To adapt, the agency has begun focusing on early booking promotions, flexible payment terms and shorter, lower-cost itineraries. More clients are choosing “land-only” packages to reduce airfare expenses.

At the same time, domestic tourism demand has weakened as some Filipinos increasingly see overseas destinations as offering better value for money.

“Countries such as Vietnam, Thailand and Hong Kong remain in demand because of competitive airfare, attractive packages and a stronger overall travel experience compared with some local options,” Ms. Aldana said.

The shift highlights how inflation is changing not only what Filipinos buy, but how they evaluate spending decisions altogether.

MALL TRAFFIC
Still, some sectors continue to show resilience despite uncertainty.

Property consultancy executives said malls remain crowded, partly because they function as more than shopping destinations. For many Filipinos, they also serve as affordable spaces for comfort, leisure and escape from the heat.

Leechiu Property Consultants, Inc. Chief Executive Officer David Leechiu said malls could remain relatively resilient even during economic slowdowns because consumers continue to visit them for amenities such as free air-conditioning.

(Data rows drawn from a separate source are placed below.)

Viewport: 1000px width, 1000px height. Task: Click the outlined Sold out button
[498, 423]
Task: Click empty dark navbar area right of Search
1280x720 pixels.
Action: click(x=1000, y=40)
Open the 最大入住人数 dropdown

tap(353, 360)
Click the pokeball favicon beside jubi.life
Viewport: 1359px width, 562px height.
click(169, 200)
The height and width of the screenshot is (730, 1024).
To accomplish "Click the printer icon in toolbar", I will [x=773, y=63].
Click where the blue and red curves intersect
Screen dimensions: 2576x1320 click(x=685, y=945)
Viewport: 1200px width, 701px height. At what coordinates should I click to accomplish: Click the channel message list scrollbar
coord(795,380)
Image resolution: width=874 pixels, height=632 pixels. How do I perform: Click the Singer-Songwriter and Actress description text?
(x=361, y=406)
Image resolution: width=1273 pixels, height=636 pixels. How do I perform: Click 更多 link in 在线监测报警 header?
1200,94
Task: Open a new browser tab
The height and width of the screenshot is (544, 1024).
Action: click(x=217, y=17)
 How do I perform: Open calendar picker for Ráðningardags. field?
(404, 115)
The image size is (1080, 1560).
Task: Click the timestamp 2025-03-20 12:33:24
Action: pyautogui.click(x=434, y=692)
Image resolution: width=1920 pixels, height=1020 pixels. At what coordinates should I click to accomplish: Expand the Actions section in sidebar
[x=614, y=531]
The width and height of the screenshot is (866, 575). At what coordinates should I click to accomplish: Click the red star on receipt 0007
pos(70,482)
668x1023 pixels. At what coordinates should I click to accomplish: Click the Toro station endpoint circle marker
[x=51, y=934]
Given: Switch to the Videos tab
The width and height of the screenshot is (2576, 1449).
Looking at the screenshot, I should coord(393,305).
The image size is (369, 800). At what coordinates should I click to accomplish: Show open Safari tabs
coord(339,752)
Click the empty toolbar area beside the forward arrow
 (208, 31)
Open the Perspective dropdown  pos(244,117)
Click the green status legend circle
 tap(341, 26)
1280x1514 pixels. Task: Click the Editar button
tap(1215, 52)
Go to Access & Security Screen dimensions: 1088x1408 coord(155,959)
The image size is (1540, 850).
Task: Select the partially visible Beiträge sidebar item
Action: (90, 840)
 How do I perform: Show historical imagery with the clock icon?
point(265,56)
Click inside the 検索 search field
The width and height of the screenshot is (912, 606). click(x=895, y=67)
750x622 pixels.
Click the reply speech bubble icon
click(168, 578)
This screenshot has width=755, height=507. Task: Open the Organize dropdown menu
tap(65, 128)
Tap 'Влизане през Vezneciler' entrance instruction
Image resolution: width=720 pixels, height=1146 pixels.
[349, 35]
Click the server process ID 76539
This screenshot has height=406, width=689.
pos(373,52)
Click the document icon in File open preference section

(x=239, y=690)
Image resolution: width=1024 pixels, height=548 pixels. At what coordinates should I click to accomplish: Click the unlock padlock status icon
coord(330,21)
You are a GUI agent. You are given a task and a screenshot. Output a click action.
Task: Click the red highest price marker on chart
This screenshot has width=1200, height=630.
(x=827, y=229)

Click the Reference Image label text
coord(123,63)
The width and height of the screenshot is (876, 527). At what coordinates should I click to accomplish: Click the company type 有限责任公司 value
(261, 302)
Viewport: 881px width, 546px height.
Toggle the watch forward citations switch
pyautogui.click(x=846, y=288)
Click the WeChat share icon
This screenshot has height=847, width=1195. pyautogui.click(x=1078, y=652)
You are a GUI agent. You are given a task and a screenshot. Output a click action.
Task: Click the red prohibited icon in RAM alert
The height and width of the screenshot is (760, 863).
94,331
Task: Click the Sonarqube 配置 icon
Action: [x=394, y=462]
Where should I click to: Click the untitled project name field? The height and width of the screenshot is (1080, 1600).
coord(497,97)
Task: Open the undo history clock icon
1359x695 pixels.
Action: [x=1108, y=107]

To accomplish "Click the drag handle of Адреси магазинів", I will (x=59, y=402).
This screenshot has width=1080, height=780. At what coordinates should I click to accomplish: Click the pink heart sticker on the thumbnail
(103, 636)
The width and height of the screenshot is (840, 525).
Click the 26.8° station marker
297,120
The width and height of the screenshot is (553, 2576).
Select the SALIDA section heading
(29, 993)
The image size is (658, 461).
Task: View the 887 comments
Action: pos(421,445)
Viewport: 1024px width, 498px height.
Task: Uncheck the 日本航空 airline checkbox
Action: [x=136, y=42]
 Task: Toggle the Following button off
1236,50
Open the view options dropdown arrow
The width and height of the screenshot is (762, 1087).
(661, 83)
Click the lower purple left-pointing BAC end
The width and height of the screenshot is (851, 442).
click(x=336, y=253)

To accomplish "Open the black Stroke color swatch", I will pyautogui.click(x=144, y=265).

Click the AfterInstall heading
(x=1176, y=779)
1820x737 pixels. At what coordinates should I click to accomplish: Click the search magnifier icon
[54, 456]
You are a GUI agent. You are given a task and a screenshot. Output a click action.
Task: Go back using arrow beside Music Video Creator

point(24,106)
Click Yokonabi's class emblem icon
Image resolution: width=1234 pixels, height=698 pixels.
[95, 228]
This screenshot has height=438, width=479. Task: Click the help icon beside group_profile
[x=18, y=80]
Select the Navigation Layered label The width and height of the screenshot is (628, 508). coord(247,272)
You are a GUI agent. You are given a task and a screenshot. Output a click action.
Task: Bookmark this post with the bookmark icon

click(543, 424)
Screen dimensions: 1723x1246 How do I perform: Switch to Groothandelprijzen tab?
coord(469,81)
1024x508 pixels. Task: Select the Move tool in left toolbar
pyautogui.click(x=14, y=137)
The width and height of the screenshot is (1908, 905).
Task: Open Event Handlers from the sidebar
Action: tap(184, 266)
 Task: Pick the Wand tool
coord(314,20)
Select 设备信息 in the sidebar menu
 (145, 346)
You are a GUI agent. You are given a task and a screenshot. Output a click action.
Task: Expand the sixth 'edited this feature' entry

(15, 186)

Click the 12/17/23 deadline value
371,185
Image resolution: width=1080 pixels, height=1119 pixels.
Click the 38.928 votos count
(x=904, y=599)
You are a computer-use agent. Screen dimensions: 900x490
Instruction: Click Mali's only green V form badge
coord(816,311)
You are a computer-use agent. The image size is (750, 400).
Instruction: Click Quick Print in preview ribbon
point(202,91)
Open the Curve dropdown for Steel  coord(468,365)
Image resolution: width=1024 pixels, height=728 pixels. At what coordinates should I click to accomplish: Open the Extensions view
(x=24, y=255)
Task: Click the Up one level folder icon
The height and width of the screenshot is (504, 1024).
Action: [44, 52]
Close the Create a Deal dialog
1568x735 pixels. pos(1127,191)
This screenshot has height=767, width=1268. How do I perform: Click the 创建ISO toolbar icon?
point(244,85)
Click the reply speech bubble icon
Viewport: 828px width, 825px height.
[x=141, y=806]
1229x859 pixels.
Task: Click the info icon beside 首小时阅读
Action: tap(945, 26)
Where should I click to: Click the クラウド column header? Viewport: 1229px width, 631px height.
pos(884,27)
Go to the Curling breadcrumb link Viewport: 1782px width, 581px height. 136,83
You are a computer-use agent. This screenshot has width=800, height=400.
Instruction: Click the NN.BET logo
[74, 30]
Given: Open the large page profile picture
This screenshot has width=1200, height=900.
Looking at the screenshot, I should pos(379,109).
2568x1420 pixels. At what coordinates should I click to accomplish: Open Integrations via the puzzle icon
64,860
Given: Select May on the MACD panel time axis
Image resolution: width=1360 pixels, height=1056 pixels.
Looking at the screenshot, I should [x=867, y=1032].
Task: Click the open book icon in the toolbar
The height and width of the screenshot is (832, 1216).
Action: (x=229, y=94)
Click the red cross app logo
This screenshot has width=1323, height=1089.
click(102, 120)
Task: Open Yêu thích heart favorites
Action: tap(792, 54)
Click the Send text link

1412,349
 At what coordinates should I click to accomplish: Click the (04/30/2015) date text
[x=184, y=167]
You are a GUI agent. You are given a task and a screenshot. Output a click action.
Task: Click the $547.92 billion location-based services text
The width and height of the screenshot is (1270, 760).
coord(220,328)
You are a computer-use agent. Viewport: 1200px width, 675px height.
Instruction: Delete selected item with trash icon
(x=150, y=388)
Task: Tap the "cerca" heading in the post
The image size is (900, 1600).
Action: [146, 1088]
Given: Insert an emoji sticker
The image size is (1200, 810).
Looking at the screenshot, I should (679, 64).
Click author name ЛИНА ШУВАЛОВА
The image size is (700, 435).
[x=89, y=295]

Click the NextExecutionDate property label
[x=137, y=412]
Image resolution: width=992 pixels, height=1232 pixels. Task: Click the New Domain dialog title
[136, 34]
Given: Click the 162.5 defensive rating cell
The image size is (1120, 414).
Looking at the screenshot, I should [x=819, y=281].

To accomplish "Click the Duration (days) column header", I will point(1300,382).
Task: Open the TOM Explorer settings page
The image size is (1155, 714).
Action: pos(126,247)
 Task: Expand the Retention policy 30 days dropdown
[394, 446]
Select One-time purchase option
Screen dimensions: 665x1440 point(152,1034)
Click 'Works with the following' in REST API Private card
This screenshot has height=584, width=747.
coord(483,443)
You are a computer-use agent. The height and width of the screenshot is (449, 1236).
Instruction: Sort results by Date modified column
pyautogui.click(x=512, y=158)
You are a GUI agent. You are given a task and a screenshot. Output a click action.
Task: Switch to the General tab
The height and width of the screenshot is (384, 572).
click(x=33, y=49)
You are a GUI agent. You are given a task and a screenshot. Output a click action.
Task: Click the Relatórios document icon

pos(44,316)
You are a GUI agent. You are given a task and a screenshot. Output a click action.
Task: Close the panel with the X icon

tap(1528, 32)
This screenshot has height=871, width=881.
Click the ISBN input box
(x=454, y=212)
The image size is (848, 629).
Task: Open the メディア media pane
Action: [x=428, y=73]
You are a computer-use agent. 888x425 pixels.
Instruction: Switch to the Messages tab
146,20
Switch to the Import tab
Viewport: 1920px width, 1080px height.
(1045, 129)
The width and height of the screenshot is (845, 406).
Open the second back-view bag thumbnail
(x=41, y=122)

SM Supermalls President Steven T. Tan said mall traffic and sales in the first quarter exceeded expectations.

“Foot traffic is okay,” he told BusinessWorld in an interview. “We don’t see any slowdown. As a matter of fact, sales grew in the first quarter, which is good. It is more than what we expected.”

Robinsons Land Corp. Executive Vice-President Faraday Go likewise said mall traffic in the first quarter rose from a year earlier.

But while crowds remain steady, spending patterns inside malls are quietly evolving.

“People will still be in the mall, but they will not be spending the same way,” Mr. Leechiu said.

That shift is becoming visible among younger consumers trying to stretch increasingly limited budgets.

On most afternoons, Adamson University student John Ruiz Navarro heads to the nearest mall after classes. Sometimes, he window-shops. Other times, he simply sits inside to cool down from the heat.

“Most of the time, I spend my free time at the mall,” he said via Facebook Messenger. “Sometimes, when I’m bored, I just walk around or go window shopping.”

But even simple routines have become more expensive.

Mr. Navarro relies on a monthly allowance of P5,000 to cover transportation, meals and occasional leisure spending. Rising transport fares and food prices have steadily reduced what he can afford daily.

“My allowance is fixed, so my budget is really affected,” he said.

Bus fares now range from P30 to P35 per trip, while van fares can go as high as P45. Over time, his food budget has fallen from roughly P200 a day to P150, and sometimes as low as P50 depending on how much money remains.

Before, a fastfood meal often included small extras.

“If I ordered a chicken meal, I would also get a sundae on the side,” he said. “But now, I just go for the regular chicken meal.”

To reduce expenses further, he has started considering online shopping instead of traveling to malls during days without classes.

“Instead of spending on fare, I can just add that money to my savings or to whatever I want to buy,” he added.

For businesses and consumers alike, the effects of the war are no longer confined to distant headlines about oil markets or military tensions. They’re increasingly shaping daily routines, spending priorities and business strategies across the Philippines.

Inside small travel agencies, shopping malls and university budgets, the economic consequences of a war thousands of kilometers away are now being felt one fare increase, one skipped purchase and one tightened budget at a time.